Complessa da suonare, se fosse una performance jazz, e complessa anche da ascoltare.
Ha il ritmo energico di un'improvvisazione vigorosa ma anche le note tristi di quelle vite che in alcuni punti si sono spezzate. E passa dall'una all'altra in poche note. 
Il ritmo di Harlem Whitehead lo aveva già descritto nel precedente omonimo romanzo (qui la recensione), primo di una serie dedicata a un quartiere di cui l'autore sembra conoscere ogni angolo e dove pare lasci abitare varie parti della propria anima (sicuramente quella letteraria). 
Qui avevamo fatto la conoscenza di Ray Carney, commerciante di 125th Street che vende mobili nel negozio di famiglia. Una vita normale, una moglie, una figlia, qualche strano traffico e qualche magagna da risolvere e, a un certo punto con inaspettata accelerazione, una discesa in una spirale criminale che sembra essere venuto a riprenderselo dal passato. Una criminalità familiare, di nome e di fatto. 
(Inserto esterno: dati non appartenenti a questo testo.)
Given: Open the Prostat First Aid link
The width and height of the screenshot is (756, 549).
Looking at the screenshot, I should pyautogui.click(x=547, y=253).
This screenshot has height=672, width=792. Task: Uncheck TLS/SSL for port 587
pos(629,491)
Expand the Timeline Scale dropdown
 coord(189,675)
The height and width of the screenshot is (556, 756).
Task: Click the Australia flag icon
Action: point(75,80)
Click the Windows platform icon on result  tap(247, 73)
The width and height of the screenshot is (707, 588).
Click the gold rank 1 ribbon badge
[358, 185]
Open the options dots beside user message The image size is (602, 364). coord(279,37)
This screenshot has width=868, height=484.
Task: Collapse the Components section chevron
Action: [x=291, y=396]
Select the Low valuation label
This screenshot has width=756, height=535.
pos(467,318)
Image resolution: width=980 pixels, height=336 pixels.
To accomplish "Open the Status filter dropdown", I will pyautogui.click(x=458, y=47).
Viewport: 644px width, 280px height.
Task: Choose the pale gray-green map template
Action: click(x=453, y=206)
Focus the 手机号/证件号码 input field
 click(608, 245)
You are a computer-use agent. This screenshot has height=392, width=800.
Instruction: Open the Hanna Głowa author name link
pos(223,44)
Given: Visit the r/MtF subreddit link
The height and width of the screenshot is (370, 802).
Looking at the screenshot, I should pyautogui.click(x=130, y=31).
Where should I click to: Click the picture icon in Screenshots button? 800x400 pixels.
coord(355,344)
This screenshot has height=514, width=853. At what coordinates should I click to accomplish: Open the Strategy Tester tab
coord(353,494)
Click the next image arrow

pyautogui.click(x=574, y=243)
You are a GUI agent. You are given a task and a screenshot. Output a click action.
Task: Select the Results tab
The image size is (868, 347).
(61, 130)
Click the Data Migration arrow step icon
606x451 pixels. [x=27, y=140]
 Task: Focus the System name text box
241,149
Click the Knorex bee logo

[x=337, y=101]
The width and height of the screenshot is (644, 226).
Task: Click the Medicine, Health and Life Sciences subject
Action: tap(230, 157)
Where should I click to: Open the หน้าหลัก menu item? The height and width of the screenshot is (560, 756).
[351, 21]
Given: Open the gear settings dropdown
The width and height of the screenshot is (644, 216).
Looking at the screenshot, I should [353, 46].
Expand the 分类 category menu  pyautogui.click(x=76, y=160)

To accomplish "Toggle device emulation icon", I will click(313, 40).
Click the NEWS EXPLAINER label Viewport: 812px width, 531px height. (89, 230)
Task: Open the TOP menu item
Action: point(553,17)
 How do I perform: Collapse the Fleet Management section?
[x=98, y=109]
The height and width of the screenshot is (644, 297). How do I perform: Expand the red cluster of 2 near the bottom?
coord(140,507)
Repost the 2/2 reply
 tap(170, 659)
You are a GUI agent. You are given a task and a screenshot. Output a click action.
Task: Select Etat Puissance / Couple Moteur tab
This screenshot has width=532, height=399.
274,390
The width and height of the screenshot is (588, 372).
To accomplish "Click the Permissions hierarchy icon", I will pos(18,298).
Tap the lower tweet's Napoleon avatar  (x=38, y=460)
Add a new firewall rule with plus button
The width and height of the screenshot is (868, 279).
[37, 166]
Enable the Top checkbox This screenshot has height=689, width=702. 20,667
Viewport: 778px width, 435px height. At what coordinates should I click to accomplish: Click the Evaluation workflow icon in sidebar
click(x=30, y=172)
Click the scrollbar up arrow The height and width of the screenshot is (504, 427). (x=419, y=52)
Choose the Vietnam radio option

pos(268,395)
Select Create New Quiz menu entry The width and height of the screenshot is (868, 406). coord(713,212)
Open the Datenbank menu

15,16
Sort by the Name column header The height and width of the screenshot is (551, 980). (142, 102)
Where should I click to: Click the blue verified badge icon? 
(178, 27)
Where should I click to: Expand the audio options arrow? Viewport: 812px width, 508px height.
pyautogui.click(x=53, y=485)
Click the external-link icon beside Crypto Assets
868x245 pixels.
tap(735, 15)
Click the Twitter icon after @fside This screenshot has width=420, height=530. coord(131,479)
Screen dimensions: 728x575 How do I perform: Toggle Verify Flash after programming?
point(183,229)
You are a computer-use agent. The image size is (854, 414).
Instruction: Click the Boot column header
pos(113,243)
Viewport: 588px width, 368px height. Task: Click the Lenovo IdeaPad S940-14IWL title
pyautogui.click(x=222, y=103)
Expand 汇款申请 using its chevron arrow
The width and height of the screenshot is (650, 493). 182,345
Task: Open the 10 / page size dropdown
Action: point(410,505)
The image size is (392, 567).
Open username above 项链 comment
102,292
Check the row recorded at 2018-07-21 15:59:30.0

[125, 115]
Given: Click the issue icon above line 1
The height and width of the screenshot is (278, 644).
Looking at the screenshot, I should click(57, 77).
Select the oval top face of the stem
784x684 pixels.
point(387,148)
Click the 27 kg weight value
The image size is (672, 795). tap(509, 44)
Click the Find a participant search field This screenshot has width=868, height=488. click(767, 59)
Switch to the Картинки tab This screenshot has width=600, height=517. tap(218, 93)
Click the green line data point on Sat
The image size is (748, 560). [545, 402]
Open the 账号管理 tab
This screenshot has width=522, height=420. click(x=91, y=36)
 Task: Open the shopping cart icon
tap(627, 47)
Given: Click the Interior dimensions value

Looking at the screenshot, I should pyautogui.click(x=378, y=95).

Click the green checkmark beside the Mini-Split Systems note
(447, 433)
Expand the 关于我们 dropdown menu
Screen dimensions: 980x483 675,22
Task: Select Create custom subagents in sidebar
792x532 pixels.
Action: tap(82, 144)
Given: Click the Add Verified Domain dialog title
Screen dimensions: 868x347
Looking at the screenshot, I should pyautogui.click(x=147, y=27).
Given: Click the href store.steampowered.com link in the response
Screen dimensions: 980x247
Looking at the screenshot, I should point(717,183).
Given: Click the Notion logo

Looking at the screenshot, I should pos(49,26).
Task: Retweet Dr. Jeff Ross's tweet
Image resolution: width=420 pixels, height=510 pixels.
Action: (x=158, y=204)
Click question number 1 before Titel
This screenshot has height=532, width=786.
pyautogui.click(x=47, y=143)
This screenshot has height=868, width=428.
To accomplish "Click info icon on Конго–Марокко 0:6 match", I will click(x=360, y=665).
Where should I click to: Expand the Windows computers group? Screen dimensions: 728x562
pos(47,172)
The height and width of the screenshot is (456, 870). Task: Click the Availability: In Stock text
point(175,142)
Carney torna come protagonista di Manifesto criminale, l'ultima prova di quello che è stato titolato Narratore d'America per la sua capacità di ritrarre una nazione sempre in bilico tra umori passati e presenti. 

Stavolta il protagonista prova a rigare dritto, memore di quanto è accaduto quando ha permesso alla malavita di intromettersi nella sua, di vita.
Vive solo del suo onesto lavoro e si dedica alla famiglia mentre attorno a lui Harlem sembra collassare nel declino: la spazzatura è ovunque, l'inquinamento stringe tutto nella morsa di una grande macchia gialla, il lavoro di ogni giorno è interrotto da scioperi e contestazioni, polizia e organizzazioni politiche nazionalistiche si affrontano in scontri aperti.
Mentre il quartiere dal ritmo inarrestabile sembra mangiarsi l'Upper East Side, i personaggi di questa storia - i vecchi e i nuovi - osservano il loro mondo dai viadotti, dai tunnel, dalle carrozze delle linee metropolitane, dai marciapiedi e dalle saracinesche un po' abbassate. Da tutte queste prospettive le storie degli abitanti di Harlem si inabissano l'una sull'altra
Il lettore però sa che Carney troppo tranquillo non sa stare, anche perché c'è una legge non scritta che dice che "il delinquente resta delinquente" e che il giorno della ricaduta in un modo o nell'altro arriva sempre. 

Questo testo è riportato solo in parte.